Wednesday, August 6, 2008

I am Going to Hell, GTH, and Number 2: My Lack of Compassion



While relieving the four beers and the beef Burrito I ate at 2am today, my attention moved from absolute stench of the moment to a crime related headline in the newspaper.



“Death row inmate: I'm too fat to execute”



In Columbus, Ohio a death row inmate named Richard Cooey, 41, says he is too fat to be executed after raping and murdering two young women in 1986.



The article centers on the possibility that the fat ass will have pain during his execution because it is difficult to find his veins due to his oversized carcass. His trophy to gluttony makes it difficult to deliver enough anesthesia to reduce the pain from the lethal injection that would be used to kill him.


Instead of taking his plea for leniency and showing him some compassion I go into a rant:

You fuckin fat bastard, if you didn’t spend your time eating lard and cheese sandwiches, you may have given a woman an opportunity to give you a little sexual pleasure before your crime spree.


But NO, you take the hard road to pleasure and rape and murder women in desperation.

Then after all that, you want us to give you a pass, because you are still a fat bastard and we will not be able to find your veins?


Wrong answer.

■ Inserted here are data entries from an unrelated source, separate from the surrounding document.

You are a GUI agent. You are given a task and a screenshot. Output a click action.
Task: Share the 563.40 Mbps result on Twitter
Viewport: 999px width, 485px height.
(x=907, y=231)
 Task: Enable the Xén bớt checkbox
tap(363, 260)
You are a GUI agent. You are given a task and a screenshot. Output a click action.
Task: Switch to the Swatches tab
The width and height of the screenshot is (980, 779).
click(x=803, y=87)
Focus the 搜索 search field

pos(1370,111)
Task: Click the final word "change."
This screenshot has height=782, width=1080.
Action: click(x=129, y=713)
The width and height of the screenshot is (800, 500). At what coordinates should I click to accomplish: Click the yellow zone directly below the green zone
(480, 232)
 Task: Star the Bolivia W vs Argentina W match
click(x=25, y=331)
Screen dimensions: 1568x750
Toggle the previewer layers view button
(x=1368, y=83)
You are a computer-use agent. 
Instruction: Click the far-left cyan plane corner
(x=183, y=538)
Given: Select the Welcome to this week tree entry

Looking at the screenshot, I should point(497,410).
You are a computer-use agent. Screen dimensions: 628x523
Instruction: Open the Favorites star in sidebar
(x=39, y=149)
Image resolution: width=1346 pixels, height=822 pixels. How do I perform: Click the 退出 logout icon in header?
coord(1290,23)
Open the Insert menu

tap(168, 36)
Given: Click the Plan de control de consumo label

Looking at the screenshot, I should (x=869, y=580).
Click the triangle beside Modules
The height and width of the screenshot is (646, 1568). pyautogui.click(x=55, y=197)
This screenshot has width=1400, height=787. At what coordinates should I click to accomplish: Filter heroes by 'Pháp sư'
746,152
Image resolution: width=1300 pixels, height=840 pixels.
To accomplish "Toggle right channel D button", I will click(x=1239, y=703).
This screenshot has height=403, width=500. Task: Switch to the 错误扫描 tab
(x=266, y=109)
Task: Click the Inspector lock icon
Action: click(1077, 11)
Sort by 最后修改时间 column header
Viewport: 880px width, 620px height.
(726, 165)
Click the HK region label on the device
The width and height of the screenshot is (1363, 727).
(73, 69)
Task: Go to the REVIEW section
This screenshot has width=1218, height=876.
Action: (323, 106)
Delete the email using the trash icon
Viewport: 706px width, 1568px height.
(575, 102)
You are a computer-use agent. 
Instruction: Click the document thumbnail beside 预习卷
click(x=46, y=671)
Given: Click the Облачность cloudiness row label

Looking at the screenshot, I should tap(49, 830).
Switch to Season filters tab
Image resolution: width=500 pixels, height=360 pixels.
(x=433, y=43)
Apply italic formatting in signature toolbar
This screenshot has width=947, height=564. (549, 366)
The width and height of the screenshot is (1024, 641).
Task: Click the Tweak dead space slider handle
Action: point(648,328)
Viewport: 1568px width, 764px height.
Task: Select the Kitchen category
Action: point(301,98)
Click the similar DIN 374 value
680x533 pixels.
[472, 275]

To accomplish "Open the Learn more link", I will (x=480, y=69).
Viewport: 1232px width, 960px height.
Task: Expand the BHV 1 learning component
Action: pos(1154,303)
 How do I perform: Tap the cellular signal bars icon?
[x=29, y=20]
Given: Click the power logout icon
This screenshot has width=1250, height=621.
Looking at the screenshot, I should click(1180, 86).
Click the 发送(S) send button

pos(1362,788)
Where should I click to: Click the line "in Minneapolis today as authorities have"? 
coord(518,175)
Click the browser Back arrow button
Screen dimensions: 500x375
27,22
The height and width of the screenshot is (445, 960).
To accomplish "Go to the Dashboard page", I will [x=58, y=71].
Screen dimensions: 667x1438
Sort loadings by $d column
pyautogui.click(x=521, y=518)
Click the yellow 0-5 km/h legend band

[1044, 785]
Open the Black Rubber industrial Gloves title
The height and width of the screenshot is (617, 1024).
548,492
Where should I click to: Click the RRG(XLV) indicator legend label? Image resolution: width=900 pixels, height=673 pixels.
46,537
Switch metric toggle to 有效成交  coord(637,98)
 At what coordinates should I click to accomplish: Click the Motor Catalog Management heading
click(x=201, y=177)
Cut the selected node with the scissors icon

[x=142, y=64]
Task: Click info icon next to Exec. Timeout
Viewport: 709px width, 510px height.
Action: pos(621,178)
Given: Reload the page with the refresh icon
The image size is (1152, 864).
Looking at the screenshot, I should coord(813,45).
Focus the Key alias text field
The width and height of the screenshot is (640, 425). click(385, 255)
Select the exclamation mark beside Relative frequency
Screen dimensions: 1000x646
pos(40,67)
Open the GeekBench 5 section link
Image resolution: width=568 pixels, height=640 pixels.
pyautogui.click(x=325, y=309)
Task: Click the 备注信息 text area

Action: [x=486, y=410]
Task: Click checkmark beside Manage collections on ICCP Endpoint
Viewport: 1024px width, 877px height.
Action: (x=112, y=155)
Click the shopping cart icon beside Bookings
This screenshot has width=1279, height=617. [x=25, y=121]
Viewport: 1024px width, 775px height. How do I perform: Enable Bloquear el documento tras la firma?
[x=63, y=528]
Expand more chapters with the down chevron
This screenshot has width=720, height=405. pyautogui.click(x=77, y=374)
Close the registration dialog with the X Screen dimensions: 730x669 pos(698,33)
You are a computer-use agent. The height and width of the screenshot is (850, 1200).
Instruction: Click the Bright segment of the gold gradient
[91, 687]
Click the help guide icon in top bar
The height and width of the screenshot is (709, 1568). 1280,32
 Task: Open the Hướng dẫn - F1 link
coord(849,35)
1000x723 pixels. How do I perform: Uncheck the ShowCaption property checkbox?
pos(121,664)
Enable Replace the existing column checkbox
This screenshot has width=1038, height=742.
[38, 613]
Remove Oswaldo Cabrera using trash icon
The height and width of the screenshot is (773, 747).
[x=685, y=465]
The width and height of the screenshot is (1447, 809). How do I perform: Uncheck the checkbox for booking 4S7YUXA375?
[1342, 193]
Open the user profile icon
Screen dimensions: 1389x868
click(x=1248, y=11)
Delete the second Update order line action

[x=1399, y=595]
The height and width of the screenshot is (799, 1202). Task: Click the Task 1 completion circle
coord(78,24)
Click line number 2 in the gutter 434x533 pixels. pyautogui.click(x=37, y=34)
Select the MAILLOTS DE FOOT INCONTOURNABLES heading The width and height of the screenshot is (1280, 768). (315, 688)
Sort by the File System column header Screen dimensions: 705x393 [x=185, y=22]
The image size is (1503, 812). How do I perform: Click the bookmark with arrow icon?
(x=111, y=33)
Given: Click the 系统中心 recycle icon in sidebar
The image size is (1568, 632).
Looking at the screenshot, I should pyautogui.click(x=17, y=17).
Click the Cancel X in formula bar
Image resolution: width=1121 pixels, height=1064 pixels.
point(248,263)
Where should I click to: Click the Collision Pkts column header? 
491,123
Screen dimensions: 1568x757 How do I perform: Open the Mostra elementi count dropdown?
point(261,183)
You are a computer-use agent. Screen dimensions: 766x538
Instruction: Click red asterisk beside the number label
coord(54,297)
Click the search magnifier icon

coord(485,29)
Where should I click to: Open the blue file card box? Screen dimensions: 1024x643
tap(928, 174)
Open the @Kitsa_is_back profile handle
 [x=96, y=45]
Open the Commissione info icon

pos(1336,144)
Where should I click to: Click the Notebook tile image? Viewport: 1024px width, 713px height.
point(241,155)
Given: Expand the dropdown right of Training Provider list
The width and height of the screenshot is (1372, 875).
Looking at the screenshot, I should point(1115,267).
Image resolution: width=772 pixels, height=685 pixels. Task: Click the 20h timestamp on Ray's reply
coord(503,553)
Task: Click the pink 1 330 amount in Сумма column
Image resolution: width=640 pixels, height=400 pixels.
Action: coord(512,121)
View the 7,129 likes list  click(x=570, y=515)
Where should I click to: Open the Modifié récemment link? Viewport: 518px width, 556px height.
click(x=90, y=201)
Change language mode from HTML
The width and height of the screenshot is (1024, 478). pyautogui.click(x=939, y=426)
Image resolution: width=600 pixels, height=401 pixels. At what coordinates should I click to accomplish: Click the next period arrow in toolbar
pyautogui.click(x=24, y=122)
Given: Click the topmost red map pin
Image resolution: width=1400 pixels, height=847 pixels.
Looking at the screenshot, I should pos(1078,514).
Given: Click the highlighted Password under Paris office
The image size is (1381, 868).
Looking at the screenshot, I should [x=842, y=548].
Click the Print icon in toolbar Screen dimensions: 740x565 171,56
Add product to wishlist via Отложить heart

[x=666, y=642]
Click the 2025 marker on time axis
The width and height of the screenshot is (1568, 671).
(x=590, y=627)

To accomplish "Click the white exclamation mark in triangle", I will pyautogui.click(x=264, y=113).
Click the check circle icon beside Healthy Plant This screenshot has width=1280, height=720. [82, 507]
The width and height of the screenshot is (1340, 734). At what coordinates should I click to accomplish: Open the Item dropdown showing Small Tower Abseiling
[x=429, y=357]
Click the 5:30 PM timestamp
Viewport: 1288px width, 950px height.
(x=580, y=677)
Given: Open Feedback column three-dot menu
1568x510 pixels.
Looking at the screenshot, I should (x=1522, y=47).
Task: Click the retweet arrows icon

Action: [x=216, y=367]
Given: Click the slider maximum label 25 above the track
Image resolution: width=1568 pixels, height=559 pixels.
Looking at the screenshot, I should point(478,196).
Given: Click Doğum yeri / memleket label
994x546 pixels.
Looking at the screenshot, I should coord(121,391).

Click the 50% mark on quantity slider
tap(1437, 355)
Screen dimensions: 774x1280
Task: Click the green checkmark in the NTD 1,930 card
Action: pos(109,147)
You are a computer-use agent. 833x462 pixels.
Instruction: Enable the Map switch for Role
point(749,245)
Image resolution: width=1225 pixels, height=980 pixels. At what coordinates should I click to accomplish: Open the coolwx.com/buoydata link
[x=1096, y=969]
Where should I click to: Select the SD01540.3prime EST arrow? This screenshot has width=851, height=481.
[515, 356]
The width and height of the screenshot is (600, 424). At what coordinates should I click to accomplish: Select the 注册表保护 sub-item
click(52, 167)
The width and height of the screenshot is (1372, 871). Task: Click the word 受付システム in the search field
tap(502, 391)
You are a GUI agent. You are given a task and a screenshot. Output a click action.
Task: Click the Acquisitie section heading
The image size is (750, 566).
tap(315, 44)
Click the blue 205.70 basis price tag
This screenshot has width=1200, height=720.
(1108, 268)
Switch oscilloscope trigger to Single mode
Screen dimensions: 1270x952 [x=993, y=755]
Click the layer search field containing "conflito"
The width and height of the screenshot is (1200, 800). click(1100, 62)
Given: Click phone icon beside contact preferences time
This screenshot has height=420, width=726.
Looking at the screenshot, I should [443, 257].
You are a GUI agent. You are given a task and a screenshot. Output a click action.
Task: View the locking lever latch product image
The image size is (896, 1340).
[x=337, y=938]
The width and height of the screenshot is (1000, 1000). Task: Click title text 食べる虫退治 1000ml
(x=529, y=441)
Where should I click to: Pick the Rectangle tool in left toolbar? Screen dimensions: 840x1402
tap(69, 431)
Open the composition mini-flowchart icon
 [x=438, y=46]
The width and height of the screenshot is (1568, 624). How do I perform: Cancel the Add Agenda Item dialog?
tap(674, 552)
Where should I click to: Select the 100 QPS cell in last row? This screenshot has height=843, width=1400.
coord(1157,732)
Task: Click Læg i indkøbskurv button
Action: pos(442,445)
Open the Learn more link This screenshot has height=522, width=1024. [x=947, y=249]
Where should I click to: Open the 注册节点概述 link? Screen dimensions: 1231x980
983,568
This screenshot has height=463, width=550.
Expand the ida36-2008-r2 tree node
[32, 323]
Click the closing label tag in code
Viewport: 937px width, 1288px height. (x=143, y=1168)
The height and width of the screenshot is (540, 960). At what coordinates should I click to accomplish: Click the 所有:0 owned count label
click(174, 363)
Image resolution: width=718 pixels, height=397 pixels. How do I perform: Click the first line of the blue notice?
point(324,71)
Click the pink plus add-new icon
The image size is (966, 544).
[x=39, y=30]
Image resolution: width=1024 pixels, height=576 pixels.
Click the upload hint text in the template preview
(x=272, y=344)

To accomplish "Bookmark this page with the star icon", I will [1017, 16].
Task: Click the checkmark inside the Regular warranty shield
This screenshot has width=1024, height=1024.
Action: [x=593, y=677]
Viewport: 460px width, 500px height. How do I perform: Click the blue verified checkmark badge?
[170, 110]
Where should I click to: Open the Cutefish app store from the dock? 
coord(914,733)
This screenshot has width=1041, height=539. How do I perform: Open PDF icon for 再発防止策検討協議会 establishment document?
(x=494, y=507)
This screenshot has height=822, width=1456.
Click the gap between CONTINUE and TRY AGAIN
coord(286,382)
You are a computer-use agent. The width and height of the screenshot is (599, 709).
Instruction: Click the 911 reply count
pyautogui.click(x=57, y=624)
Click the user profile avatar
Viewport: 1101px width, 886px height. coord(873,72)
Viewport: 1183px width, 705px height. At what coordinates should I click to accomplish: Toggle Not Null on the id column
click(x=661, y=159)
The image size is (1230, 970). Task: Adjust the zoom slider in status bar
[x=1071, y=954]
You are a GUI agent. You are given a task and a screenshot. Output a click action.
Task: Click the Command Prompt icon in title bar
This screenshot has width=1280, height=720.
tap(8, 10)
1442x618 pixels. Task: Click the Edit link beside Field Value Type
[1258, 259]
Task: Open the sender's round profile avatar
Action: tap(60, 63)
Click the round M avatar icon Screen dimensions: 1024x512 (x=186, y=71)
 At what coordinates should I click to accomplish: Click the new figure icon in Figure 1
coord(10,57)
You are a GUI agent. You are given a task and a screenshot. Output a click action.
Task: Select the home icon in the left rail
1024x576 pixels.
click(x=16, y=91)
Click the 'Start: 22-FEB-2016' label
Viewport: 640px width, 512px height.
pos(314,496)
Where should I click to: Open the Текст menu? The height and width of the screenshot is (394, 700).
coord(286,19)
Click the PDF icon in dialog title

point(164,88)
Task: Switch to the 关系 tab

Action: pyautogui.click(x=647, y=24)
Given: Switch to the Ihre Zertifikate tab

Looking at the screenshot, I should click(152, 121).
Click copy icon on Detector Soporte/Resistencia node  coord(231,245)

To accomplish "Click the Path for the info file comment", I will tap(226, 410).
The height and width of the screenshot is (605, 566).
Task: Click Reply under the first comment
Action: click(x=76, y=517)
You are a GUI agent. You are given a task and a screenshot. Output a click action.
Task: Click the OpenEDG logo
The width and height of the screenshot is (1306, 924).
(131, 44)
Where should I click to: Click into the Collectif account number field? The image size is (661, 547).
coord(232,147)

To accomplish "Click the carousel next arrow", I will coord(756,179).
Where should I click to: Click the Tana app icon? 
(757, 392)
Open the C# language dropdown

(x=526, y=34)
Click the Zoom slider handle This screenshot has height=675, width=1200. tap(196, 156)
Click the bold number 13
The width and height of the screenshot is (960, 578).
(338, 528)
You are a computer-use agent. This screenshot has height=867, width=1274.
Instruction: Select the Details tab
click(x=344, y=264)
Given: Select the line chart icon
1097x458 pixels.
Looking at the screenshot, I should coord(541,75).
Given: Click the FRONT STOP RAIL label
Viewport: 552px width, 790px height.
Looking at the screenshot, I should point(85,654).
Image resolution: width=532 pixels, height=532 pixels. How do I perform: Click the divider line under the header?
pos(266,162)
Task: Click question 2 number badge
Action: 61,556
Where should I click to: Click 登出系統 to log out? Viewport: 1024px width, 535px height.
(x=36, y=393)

Here are your options:

1. Go on a rice cake and water diet until you can lose enough weight so we can administer the anesthesia so your fat worthless ass will not feel the pain of death; OR


2. We stick you fat ass into a guillotine and cut your head off, then you can eat to your heart’s content without gaining any weight.


You have 30 days to choose a method, if you fail to comply, we will just put a shotgun in your mouth and blow your head off!